Prerequisites: pip install sc-neurocore matplotlib
1. STDP basics¶
Spike-timing-dependent plasticity strengthens synapses when pre-synaptic activity precedes post-synaptic spikes (LTP) and weakens them when post fires without recent pre activity (LTD).
Bi & Poo (1998) measured an asymmetric learning window:
- Pre→Post (Δt > 0): potentiation, magnitude decays with Δt
- Post→Pre (Δt < 0): depression, ~50% weaker than LTP
SC-NeuroCore's StochasticSTDPSynapse implements this as a
trace-based rule operating on individual bitstream steps.
2. Single synapse: observe weight drift¶
from sc_neurocore import StochasticSTDPSynapse
import numpy as np
syn = StochasticSTDPSynapse(
w_min=0.0, w_max=1.0, w=0.5,
learning_rate=0.01, window_size=5, ltd_ratio=0.5,
length=64, seed=42,
)
# Correlated pre/post → expect potentiation
weights_corr = [syn.w]
for t in range(500):
pre = 1 if np.random.rand() < 0.3 else 0
post = pre # perfect correlation
syn.process_step(pre, post)
weights_corr.append(syn.w)
print(f"Correlated: w started {weights_corr[0]:.3f} → ended {weights_corr[-1]:.3f}")
With perfect pre→post correlation, the synapse should strengthen
toward w_max=1.0.
3. Anticorrelated activity: depression¶
syn_anti = StochasticSTDPSynapse(
w_min=0.0, w_max=1.0, w=0.5,
learning_rate=0.01, window_size=5, ltd_ratio=0.5,
length=64, seed=7,
)
weights_anti = [syn_anti.w]
for t in range(500):
pre = 1 if np.random.rand() < 0.3 else 0
post = 1 - pre # anti-correlated
syn_anti.process_step(pre, post)
weights_anti.append(syn_anti.w)
print(f"Anti-correlated: w started {weights_anti[0]:.3f} → ended {weights_anti[-1]:.3f}")
Anti-correlated activity drives the weight toward w_min=0.0.
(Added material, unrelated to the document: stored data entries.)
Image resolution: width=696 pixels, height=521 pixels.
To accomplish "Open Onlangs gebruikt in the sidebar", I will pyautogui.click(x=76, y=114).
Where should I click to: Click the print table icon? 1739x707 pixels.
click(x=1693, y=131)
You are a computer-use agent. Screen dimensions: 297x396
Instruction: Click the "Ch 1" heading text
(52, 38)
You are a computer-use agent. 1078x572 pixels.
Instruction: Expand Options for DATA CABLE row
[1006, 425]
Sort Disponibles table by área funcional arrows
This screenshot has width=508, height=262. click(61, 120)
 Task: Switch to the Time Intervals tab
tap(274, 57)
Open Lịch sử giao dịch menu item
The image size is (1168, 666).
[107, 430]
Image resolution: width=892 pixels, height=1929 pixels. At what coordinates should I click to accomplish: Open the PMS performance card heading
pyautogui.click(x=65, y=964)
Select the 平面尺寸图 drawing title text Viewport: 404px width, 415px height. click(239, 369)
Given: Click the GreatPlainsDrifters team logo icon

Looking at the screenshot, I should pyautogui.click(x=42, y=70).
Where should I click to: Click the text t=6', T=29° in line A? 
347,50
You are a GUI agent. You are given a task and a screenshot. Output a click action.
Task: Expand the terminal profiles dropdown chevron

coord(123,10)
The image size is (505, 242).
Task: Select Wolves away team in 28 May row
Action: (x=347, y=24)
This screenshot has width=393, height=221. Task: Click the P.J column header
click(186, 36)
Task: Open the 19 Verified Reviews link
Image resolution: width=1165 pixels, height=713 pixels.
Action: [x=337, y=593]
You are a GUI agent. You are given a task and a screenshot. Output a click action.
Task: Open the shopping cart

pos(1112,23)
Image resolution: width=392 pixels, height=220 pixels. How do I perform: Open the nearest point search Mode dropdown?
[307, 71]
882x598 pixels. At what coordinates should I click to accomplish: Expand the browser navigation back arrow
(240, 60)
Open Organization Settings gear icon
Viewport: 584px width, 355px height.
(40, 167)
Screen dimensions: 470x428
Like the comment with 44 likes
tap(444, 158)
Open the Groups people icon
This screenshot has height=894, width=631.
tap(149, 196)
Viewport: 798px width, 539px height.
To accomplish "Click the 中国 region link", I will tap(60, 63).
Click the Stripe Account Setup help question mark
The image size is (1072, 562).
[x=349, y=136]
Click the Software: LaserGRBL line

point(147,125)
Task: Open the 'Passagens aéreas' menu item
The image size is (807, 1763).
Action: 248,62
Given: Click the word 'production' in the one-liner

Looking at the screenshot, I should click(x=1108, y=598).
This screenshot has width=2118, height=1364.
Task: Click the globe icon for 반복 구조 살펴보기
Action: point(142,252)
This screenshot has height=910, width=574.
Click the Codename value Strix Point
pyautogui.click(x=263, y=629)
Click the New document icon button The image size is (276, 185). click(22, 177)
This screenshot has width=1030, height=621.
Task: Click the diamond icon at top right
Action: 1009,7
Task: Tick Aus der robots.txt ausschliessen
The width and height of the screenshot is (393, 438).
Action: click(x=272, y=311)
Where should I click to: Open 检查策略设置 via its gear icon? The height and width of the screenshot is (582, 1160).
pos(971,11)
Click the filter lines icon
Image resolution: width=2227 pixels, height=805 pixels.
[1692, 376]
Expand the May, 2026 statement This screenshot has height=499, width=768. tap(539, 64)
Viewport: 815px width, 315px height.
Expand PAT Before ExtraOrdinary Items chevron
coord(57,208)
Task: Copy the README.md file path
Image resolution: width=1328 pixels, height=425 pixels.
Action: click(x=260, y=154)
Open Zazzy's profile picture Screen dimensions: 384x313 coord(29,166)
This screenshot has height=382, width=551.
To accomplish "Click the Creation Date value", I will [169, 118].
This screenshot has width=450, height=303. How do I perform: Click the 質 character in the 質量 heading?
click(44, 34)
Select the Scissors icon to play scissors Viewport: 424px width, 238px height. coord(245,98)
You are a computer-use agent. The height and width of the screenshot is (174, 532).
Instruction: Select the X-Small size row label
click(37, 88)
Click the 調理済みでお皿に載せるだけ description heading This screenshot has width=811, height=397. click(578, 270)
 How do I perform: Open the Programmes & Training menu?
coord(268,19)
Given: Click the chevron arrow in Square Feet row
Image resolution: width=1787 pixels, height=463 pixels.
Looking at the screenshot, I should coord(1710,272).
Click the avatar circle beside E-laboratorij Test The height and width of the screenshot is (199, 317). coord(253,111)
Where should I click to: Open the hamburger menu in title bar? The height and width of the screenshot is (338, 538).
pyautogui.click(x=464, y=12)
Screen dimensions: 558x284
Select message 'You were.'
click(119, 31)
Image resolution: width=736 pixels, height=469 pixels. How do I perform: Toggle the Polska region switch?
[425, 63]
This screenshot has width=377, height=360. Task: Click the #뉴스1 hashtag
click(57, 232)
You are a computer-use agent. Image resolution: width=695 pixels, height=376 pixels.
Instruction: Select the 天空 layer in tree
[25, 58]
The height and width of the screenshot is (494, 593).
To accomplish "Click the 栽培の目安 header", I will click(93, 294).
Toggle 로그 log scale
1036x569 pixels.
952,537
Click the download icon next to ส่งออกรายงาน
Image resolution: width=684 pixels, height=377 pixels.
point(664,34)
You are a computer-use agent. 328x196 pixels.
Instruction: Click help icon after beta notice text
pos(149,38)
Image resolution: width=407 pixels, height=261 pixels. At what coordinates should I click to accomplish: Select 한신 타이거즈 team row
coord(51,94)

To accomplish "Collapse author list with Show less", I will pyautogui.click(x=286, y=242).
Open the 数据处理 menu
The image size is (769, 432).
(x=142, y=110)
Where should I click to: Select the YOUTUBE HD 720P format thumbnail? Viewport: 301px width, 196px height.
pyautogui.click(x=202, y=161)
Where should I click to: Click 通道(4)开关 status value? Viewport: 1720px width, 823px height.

4. Plot the learning curves¶
import matplotlib.pyplot as plt
fig, ax = plt.subplots(figsize=(8, 4))
ax.plot(weights_corr, label="Correlated (LTP)")
ax.plot(weights_anti, label="Anti-correlated (LTD)")
ax.set_xlabel("Time step")
ax.set_ylabel("Synaptic weight")
ax.set_title("STDP Weight Dynamics")
ax.legend()
ax.set_ylim(-0.05, 1.05)
plt.tight_layout()
plt.savefig("stdp_learning_curves.png", dpi=150)
5. Reward-modulated STDP (R-STDP)¶
Standard STDP is unsupervised — it finds correlations but has no notion of task performance. R-STDP adds a third factor: a global reward signal that gates weight updates via an eligibility trace.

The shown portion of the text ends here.